Drinking Vessels and Their Drinks

The goal of studying archaeological artifacts and, indeed, the goal of studying history more broadly is to understand the people who lived in the past both in the small moments and in the times of monumental change.  Something as ordinary as the beverages people drank and the objects from which they drank reveal what life was like in the past.  In this post, we examine three popular beverages, the vessels used to drink them, and their historical significance.

Tea: In the 18th century English speaking world, tea was synonymous with high society. Not only was the tea itself expensive (since it was shipped from across the globe) but the entire culture around tea was costly. One could not serve tea without a proper tea service or equipage. The first English references to tea come from early 17th century English merchants abroad in Asia. However, tea wouldn’t enjoy universal English adoration until later in the century when Charles II married Princess Catherine of Braganza of Portugal in 1662 and brought the practice from Europe into England. From then on, tea represented wealth and high society wherever the English went, including across the Atlantic. Over a hundred years later, however, Parliament inadvertently changed tea’s beloved status amongst their North American colonists as colonists boycotted the drink to show their displeasure with the mother country’s rule. Even with that change, tea remained a highly-prized status symbol among many and even inspired some Americans to create ‘Liberty Teas’ from locally grown herbs and fruits.

▸ TASK LIST
**a.** Condense the paragraph beginning "Tea: In the 18th century" in the excerpt on drinking vessels into a short bulleted list that keeps its main facts.
**b.** Proceed with the excerpt on drinking vessels, writing the text that comes after its last sentence.
The rows after this text are not needed.

▸ STORED RECORDS
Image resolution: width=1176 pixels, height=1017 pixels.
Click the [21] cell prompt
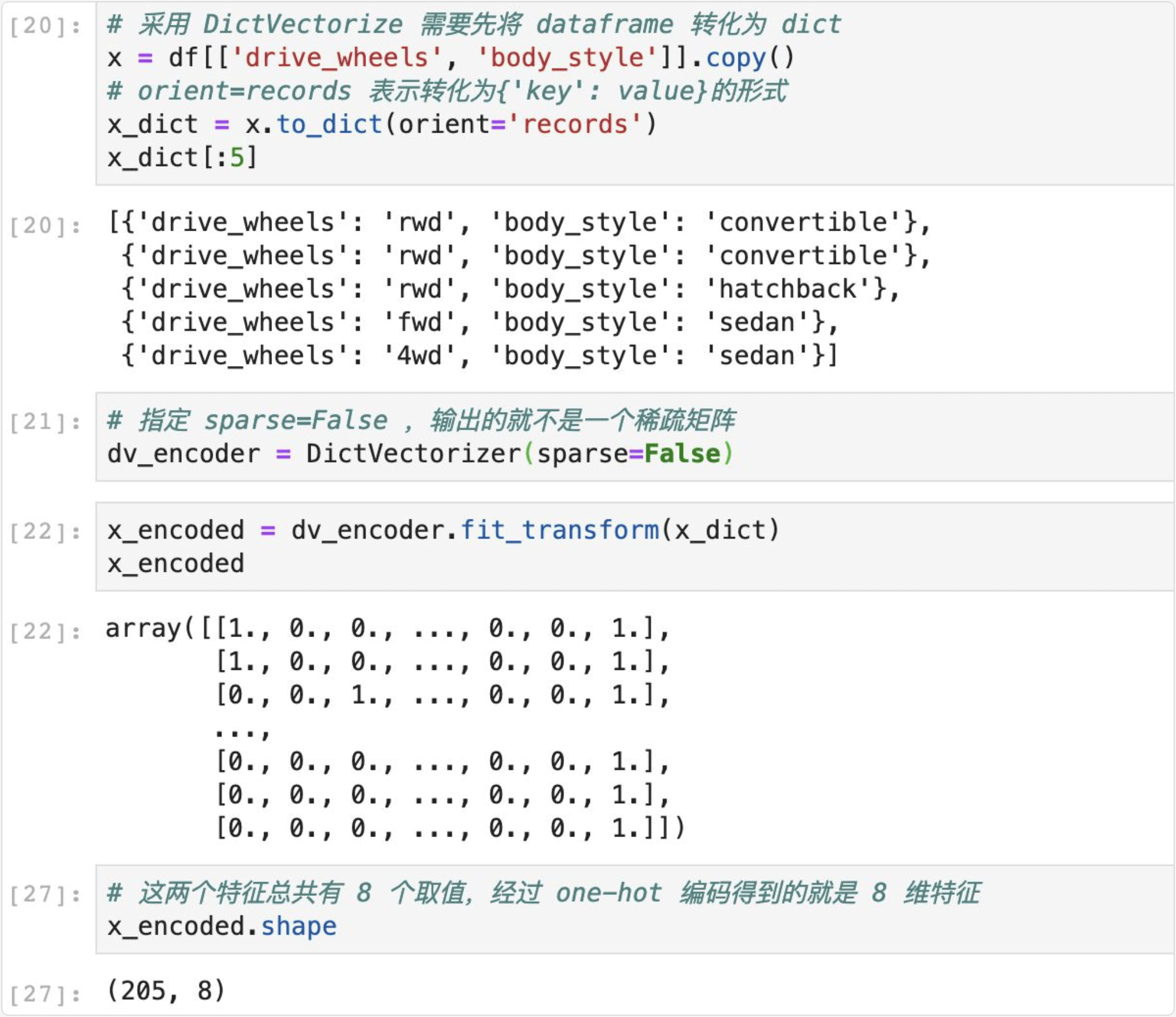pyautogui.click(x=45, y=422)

---

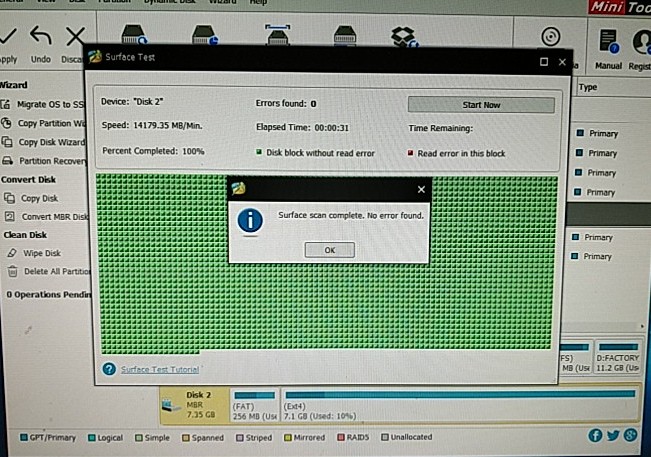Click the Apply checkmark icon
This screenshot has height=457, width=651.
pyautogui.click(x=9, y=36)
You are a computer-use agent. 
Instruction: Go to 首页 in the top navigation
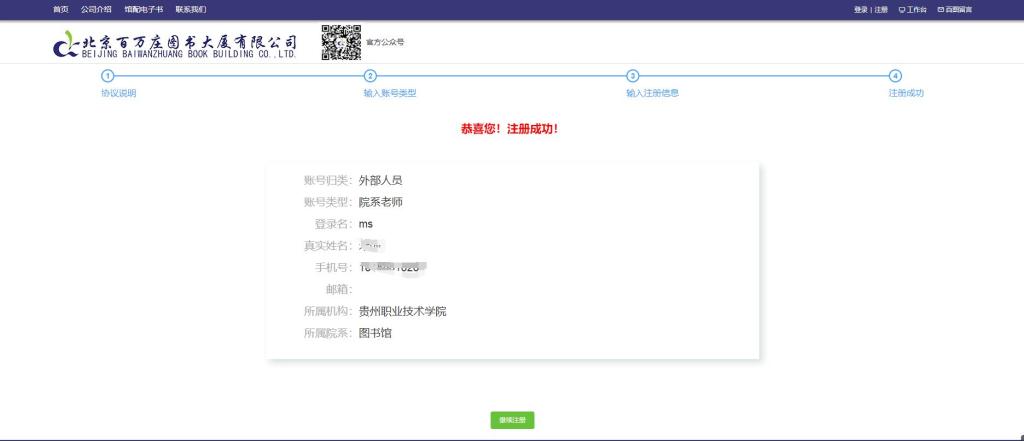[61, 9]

▸ TASK-BY-TASK ANSWERS
**a.**
- In the 18th-century English-speaking world, tea meant high society. Both the tea, shipped from across the globe, and the culture around it were costly, since serving it required a proper tea service or equipage.
- The first English references to tea come from English merchants in Asia in the early 17th century.
- Tea won universal English adoration after Charles II married Princess Catherine of Braganza of Portugal in 1662, when the practice came from Europe into England.
- From then on, tea stood for wealth and high society wherever the English went, including across the Atlantic.
- Over a hundred years later, Parliament inadvertently changed tea's status among the North American colonists, who boycotted it to protest the mother country's rule.
- Tea still remained a highly prized status symbol among many, and some Americans created 'Liberty Teas' from locally grown herbs and fruits.

**b.**
Like the tea itself, teawares (the vessels in which tea was prepared and served) were fashionable and reflected societal trends.   Well-to-do families like the Lewises of Historic Kenmore exhibited their finest teawares and were expected to update their china cabinet with the most stylish wares they could afford.  Silver topped the list followed by porcelain. If those were lacking, elaborately decorated and finely potted stone and earthenwares would do in a pinch.  At the end of the Revolution, Fielding and Betty Lewis were reeling from wartime expenses so their teawares likely resembled this lovely creamware piece with a delicate strawberry flower at the base of the handle.  While not the most expensive teaware at the time, this molded creamware exhibited good taste and was suitable for the Lewis family to use while serving tea to their guests.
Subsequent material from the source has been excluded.